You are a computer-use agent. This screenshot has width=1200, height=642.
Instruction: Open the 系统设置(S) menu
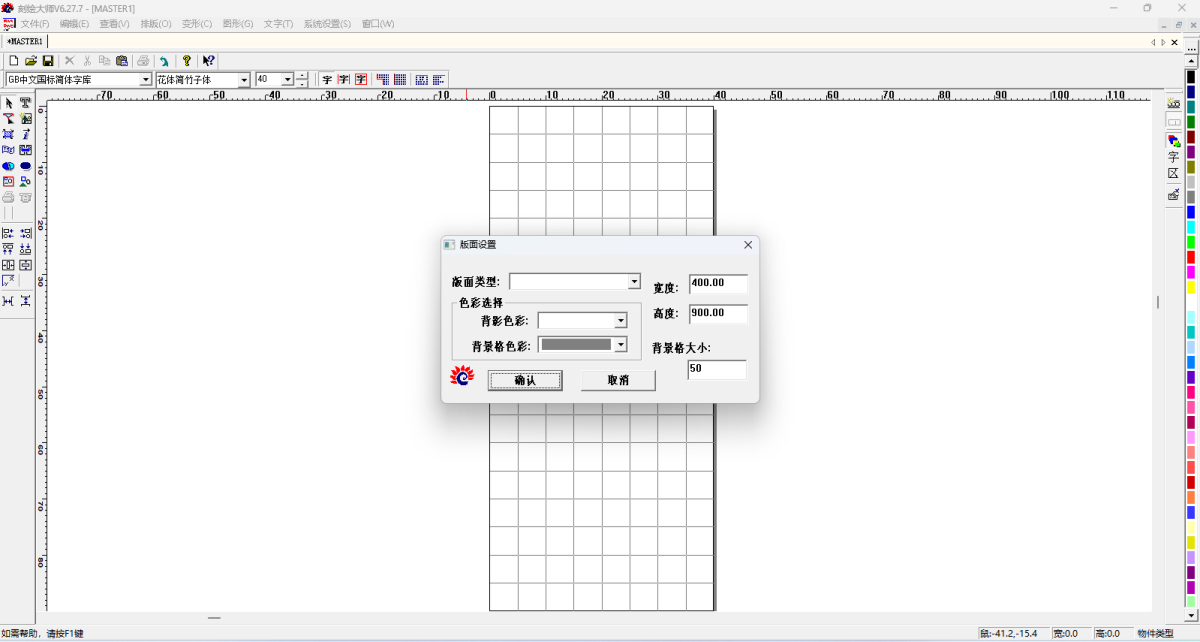coord(327,23)
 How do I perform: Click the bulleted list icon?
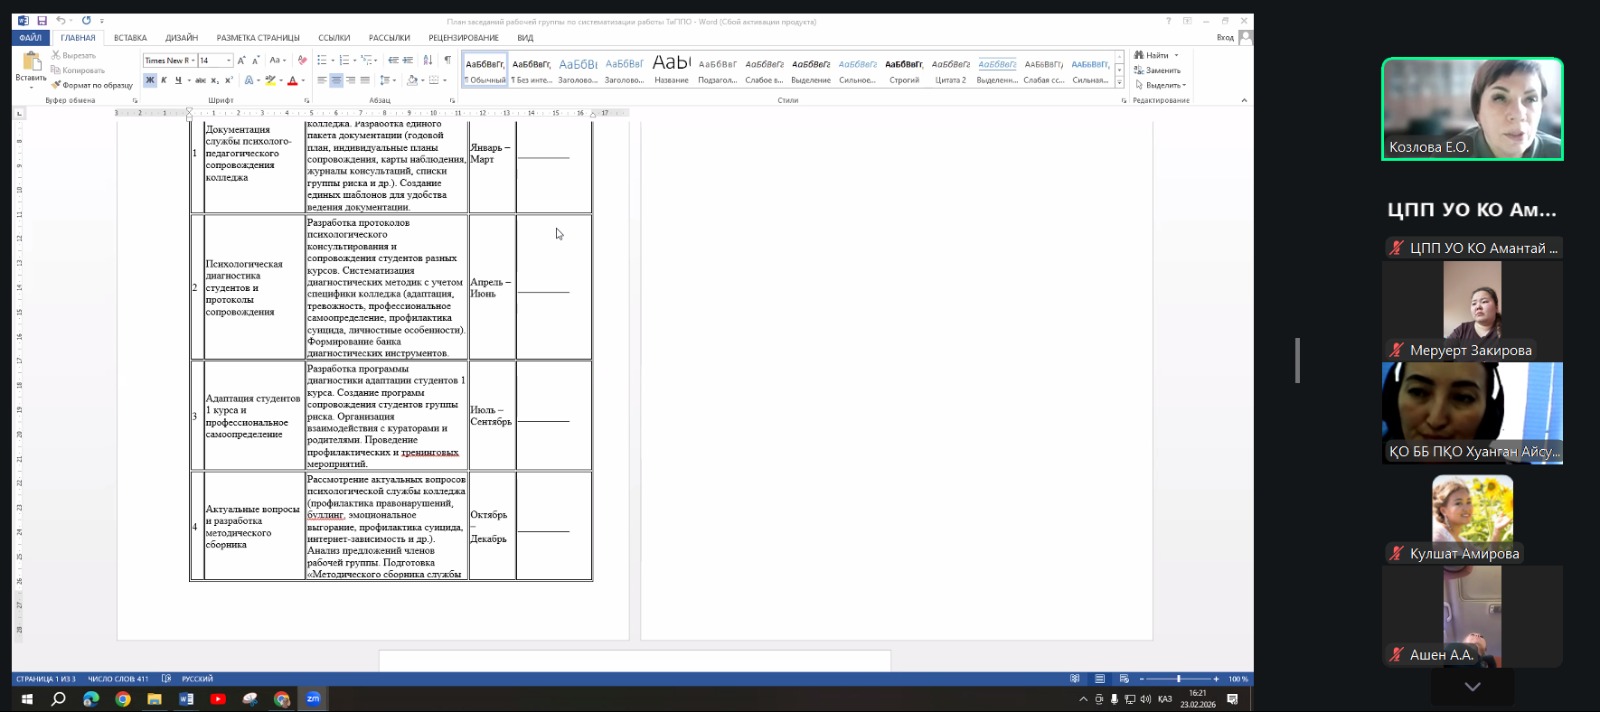click(x=322, y=60)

● ● ● ● ● ● ●

● Problem statement
Please retype the whole listing above word for word and drop the pictures.

● Solution below
You are a computer-use agent. This screenshot has width=1200, height=642.
Instruction: Open the 系统设置(S) menu
coord(327,23)
 How do I perform: Click the bulleted list icon?
click(x=322, y=60)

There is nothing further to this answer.